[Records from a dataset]
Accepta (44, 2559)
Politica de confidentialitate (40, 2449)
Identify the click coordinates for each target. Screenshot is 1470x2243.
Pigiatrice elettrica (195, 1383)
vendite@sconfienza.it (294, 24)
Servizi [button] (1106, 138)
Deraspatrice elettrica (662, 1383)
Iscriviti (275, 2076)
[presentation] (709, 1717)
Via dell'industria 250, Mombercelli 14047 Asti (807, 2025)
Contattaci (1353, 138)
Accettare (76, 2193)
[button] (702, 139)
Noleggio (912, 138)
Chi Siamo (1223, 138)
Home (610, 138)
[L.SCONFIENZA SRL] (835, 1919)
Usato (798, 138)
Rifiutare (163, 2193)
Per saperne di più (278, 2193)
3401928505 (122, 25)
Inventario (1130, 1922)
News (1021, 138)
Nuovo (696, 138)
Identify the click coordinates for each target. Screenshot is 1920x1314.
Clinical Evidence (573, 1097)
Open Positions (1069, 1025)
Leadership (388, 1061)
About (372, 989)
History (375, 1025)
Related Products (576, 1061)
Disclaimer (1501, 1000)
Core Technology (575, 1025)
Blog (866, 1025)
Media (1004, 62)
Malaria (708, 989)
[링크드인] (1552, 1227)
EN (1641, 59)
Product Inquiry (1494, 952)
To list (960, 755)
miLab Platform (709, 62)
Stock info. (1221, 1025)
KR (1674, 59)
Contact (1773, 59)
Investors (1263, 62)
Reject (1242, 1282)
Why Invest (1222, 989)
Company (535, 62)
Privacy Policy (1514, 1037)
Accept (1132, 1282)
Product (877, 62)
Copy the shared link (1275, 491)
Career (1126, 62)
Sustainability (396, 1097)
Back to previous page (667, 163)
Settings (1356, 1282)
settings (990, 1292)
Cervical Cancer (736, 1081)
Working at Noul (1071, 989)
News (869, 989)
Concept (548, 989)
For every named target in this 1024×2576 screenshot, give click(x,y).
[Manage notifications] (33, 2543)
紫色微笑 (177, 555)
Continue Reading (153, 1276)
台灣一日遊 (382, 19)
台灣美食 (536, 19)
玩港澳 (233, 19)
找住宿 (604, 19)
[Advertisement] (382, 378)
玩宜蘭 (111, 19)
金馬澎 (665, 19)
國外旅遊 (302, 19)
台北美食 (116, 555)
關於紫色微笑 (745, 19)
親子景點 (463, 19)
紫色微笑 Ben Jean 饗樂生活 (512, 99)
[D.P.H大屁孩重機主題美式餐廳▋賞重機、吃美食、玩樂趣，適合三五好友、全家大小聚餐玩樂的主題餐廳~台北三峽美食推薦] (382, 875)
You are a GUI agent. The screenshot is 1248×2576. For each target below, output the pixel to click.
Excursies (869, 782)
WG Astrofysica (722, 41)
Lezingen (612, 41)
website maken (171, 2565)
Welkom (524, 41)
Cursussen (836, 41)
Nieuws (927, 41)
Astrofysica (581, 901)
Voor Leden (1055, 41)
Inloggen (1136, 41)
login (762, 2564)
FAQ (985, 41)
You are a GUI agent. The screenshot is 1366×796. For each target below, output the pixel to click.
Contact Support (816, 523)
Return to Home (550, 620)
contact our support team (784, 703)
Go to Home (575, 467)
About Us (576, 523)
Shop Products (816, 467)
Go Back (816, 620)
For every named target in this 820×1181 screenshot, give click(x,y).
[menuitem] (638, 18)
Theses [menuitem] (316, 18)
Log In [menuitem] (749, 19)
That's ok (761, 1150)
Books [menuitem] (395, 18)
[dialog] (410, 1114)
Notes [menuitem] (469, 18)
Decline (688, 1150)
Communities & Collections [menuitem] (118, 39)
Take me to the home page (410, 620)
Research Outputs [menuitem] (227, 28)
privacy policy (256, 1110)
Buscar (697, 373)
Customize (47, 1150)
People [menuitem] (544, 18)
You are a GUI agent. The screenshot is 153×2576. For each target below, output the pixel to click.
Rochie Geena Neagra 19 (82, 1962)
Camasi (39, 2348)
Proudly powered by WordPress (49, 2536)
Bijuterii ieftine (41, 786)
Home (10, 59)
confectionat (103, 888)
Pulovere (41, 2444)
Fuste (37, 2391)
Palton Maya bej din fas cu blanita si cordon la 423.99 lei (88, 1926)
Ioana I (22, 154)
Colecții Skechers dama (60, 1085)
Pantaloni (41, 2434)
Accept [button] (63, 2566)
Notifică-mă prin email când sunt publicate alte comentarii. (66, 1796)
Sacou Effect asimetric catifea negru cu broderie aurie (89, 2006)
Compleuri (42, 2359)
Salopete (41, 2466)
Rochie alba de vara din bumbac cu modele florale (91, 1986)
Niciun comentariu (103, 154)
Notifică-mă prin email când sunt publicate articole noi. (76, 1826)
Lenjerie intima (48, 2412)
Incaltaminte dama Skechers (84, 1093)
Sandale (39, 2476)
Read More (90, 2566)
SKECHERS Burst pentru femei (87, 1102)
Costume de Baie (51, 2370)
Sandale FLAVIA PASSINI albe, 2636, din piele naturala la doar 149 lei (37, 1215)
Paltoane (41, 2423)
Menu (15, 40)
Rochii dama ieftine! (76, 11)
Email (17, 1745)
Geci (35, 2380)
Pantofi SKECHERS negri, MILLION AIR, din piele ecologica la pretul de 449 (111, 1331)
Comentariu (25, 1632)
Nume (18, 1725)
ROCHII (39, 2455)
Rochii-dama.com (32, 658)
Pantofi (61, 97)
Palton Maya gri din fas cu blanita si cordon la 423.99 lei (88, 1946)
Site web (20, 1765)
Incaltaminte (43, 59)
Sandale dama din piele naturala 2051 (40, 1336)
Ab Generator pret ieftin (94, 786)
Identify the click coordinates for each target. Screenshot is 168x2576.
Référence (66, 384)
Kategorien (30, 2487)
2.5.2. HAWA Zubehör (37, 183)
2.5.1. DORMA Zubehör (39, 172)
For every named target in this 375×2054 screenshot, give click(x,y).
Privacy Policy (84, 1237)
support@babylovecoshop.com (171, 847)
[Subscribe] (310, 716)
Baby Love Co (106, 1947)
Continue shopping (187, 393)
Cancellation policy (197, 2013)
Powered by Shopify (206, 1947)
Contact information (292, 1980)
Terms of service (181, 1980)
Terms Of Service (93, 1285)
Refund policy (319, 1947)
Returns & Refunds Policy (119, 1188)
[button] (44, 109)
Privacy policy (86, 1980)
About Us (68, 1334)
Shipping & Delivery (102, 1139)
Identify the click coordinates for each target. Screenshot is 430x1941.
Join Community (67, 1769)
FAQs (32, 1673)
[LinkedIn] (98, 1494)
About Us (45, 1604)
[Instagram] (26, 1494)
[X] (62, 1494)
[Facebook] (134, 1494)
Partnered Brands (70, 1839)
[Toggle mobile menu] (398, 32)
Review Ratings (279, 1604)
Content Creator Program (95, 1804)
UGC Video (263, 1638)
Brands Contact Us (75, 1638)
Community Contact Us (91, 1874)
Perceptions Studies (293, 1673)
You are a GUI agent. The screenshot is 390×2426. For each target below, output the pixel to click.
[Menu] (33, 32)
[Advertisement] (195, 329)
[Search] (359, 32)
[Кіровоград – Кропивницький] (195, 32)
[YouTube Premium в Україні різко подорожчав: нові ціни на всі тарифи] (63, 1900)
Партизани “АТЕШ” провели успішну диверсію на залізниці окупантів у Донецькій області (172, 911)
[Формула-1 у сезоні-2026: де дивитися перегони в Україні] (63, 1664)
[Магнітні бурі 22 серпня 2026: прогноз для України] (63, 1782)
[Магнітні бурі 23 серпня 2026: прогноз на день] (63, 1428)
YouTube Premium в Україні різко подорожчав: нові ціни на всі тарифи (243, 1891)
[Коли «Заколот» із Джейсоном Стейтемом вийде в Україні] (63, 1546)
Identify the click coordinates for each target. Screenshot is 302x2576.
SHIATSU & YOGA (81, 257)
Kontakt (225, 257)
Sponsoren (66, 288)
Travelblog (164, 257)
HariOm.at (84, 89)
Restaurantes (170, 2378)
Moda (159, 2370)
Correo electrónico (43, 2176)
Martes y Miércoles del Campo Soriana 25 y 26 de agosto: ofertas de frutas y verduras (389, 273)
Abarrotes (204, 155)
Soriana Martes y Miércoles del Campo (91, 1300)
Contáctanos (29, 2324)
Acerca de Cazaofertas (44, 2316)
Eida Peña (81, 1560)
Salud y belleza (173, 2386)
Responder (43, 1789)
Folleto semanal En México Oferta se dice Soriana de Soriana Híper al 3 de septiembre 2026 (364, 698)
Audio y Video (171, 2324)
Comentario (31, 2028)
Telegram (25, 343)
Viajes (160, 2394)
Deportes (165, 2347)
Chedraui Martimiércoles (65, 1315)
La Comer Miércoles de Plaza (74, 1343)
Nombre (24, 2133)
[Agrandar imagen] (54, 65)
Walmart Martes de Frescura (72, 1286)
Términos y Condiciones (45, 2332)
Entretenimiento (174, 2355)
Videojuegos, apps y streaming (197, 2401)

Exercise directions ▸ Transcribe the records above from the line holding "Contáctanos (29, 2324)" down to the line holding "[Agrandar imagen] (54, 65)", inclusive, without adding anything.

Exercise result ▸
Contáctanos (29, 2324)
Acerca de Cazaofertas (44, 2316)
Eida Peña (81, 1560)
Salud y belleza (173, 2386)
Responder (43, 1789)
Folleto semanal En México Oferta se dice Soriana de Soriana Híper al 3 de septiembre 2026 (364, 698)
Audio y Video (171, 2324)
Comentario (31, 2028)
Telegram (25, 343)
Viajes (160, 2394)
Deportes (165, 2347)
Chedraui Martimiércoles (65, 1315)
La Comer Miércoles de Plaza (74, 1343)
Nombre (24, 2133)
[Agrandar imagen] (54, 65)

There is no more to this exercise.